涙の筋を残したままの顔は、明確な決意に満ちていた。
◇
「すごいね、貴方のアビーさん。優しいだけじゃなくて、とっても強い人」
私とは、何もかも違う。力の抜けた芽亜の手から、短剣の柄が音を立てて落ちた。
「あ……当たり前だろ!お前みたいな……パートナーに捨てられる様な……性悪女と一緒にするな……っ!!」
性悪女かぁ。うん、そうかも。あの彼女なら、もしパートナーがいなくなってもあの時の私の様な事は絶対にしなかっただろう。潔く、現状を受け入れた上できっと前に進んで行った筈だ。

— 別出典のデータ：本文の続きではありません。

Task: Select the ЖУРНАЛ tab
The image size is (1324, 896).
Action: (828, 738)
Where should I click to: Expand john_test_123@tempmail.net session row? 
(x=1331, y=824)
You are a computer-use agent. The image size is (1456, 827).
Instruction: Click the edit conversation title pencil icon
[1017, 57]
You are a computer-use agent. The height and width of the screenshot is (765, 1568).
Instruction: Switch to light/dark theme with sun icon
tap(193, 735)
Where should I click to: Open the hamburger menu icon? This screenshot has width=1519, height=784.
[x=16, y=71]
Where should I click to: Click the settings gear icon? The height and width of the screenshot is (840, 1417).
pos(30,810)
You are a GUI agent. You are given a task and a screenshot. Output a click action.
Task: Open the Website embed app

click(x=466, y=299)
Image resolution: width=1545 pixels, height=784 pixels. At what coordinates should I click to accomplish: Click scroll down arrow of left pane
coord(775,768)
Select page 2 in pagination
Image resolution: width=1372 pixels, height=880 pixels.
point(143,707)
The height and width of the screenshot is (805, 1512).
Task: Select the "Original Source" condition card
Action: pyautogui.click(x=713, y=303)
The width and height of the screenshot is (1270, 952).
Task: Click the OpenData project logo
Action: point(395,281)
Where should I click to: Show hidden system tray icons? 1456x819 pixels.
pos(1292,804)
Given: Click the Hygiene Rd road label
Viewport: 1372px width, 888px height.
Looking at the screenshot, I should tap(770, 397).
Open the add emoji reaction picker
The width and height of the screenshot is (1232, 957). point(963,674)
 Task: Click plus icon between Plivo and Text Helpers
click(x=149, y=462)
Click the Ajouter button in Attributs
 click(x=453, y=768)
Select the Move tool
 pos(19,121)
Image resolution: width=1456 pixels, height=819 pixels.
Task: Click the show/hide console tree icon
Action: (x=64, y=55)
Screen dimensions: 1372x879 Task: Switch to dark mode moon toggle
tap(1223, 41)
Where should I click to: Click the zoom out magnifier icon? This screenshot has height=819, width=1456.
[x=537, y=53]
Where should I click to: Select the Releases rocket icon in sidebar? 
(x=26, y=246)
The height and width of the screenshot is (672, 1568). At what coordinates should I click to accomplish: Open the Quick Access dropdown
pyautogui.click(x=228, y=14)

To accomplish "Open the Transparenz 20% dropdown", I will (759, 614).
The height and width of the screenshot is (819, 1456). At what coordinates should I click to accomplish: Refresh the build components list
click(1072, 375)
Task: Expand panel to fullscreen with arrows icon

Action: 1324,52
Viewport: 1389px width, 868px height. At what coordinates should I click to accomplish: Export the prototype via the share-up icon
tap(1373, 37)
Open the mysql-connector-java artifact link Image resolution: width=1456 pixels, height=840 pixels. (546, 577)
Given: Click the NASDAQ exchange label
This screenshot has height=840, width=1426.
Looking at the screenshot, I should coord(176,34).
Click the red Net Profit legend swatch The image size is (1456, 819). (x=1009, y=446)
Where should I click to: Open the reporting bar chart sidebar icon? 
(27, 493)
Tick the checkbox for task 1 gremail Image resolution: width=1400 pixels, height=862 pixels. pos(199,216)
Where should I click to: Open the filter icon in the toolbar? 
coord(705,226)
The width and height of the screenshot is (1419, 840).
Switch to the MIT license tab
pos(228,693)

ううん、それ以前に、きっとパートナーに見限られたりはしなかった。私の様に。
ズルいな。貴方達は二人で居るのに。そんなに想い合っているのに。私には誰もいない。何も無い。
――何よ。だったらせめて、家に帰らせてくれたって良いじゃない……!
芽亜の瞳に、真珠の様な大粒の涙が盛り上がり、そして次々と零れ落ちていった。
◇
ヒューゴは血煙と共に荒い息を吐きながら、零れた涙を拭おうともしない少女を見つめる。
己の命にタイムリミットがあるのはどうやら変わらなそうだが、ただ一つ、気が狂いそうな激痛だけは和らげる事が出来た。解毒は諦め、ただ鎮痛だけを試みていたのが功を奏した様だった。
(何で、コイツが泣いてんだ)
思わず酷い物言いをしてしまったが、この少女の性質が悪くない事は何となくわかっていた。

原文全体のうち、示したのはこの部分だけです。